GCS Get Blobs

Tools

Description

Use this tool to retrieve blobs from Google Cloud Storage, and save them as local files.

This tool can retrieve single or multiple blobs, using filters to determine which ones to retrieve. Each file is checked with an MD5 hash to make sure there was no data corruption during the transfer. When retrieving blobs in subdirectories, the tool recreates the directory structure locally.

To use this tool, define a Google Cloud Storage source from which you want to retrieve blobs, and a local target folder to save to. You can define the target path manually using tool parameters.

Usage

  1. Add the process action TOOL GCS Get Blobs from the Process Palette, under the Tools section.

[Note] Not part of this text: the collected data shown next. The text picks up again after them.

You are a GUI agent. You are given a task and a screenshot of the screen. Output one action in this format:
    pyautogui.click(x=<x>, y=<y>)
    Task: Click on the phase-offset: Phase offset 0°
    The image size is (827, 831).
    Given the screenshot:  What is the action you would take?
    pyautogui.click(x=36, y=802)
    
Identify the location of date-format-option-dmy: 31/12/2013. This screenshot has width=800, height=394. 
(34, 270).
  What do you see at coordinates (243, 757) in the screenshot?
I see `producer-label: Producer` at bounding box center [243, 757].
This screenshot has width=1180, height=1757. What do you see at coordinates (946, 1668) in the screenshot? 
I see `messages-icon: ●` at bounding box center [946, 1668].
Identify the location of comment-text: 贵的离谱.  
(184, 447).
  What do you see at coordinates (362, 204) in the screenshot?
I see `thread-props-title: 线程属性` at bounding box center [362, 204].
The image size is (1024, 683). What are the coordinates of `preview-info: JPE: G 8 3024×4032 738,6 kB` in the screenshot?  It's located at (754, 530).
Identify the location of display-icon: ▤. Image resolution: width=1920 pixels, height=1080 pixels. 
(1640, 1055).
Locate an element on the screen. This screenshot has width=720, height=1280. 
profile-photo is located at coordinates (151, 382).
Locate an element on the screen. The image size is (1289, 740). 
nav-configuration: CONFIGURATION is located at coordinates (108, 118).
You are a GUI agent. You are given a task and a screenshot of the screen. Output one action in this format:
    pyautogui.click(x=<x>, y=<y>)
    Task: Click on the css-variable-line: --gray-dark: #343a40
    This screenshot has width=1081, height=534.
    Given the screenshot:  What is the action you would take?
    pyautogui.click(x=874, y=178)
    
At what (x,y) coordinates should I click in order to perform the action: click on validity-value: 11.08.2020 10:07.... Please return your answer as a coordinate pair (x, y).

  2. Select a source and target:

    • Drag and drop one of the following Google Cloud Storage metadata nodes onto the <SOURCE> field of the tool:

      • Storage

      • Bucket

      • Folder

    • Optionally, drag and drop the following File metadata nodes onto the <TARGET> field of the tool:

      • Folder

  3. If you did not drag and drop a folder node as a target, define the target folder in the tool’s parameters.

  4. Set other tool parameters as needed.

The tool inherits parameters from the metadata node you drag onto it.

Parameters

Name Default Description

XPath Expression For Source

$SOURCE

A valid XPath expression referencing a Bucket to use as a source location. The expression can return a storage, bucket, or folder node from a Google Cloud Storage metadata object.

Source Bucket Name

Manual entry of the source bucket name.

You can omit this parameter if XPath Expression For Source returns a valid reference to a bucket or one of its children.

Source Directory Path

Manual entry of the source directory. You can omit this parameter if XPath Expression For Source returns a valid reference to a directory or one of its children, or if the bucket itself is the root directory.

For better performance, use a directory as the source, or set this parameter for any static subdirectories. For example, specify this:

  • Source Directory Path → tmp

  • Source Blob Includes → *.txt

instead of this:

  • Source Directory Path → <empty>

  • Source Blob Includes → tmp/*.txt

Source Blob Includes

A list of blobs to include in the operation, as a semicolon-separated list of blob masks. An empty value matches all blobs.

When the source is a directory, or if you set the Source Directory Path, the blob mask evaluates inside this directory.

The following wildcard characters are supported:

?

Matches one character in a segment of the blob’s path.

*

Matches zero or more characters in a segment of the blob’s path.

**

Matches zero or more segments of the blob’s path of the blob.

Examples:

  • to retrieve XML and JSON blobs in the current directory: *.xml;*.json

  • to retrieve XML blobs in any test subdirectory: **/test/*.xml

When this parameter is set, the tool ignores the Source Blob Name parameter.

Source Blob Excludes

A list of blobs to exclude from the operation, as a semicolon-separated list of blob masks. An empty value matches all blobs.

When the source is a directory, or if you set the Source Directory Path, the blob mask evaluates inside this directory.

The following wildcard characters are supported:

?

Matches one character in a segment of the blob’s path.

*

Matches zero or more characters in a segment of the blob’s path.

**

Matches zero or more segments of the blob’s path of the blob.

Examples:

  • to ignore XML and JSON blobs in the current directory: *.xml;*.json

  • to ignore XML blobs in any test subdirectory: **/test/*.xml

When this parameter is set, the tool ignores the Source Blob Name parameter.

Source Metadata

One or more key-value pairs to filter blobs based on their metadata in Google Cloud Storage. The tool only processes source blobs that match these values. You can set this parameter in the form of Java properties.

For instance:

metadata1=value1
metadata2=value2
#comment
metadata3=value3

For information about metadata in Google Cloud Storage, see the official documentation.

Source Blob Name

Full path of a blob to use as the source. Use this parameter when you want to perform an operation on a single blob.

When this parameter is set, the tool ignores the Source Directory Path, Source Blob Includes, Source Blob Excludes, and Source Metadata parameters.

XPath Expression For Target

$TARGET

A valid XPath expression referencing a directory to use as a target location. The expression can return a file or folder node from a File metadata object.

This parameter is ignored if you set the Target Folder Path parameter.

Target Folder Path

Manual entry of the target directory.

You can omit this parameter if XPath Expression For Target returns a valid reference to a directory or one of its children.

Target File Name

Full path of a target file to save to. Use this parameter when you want to retrieve a single blob.

This parameter only works if you also set the Source Blob Name.

Existing Files Behavior

overwrite

Controls the tool’s behavior if files already exist at the target location. Possible options are:

overwrite

The tool overwrites target files.

ignore

The tool leaves target files alone, with no error.

throwError

The tool leaves target files alone, and also throws an error.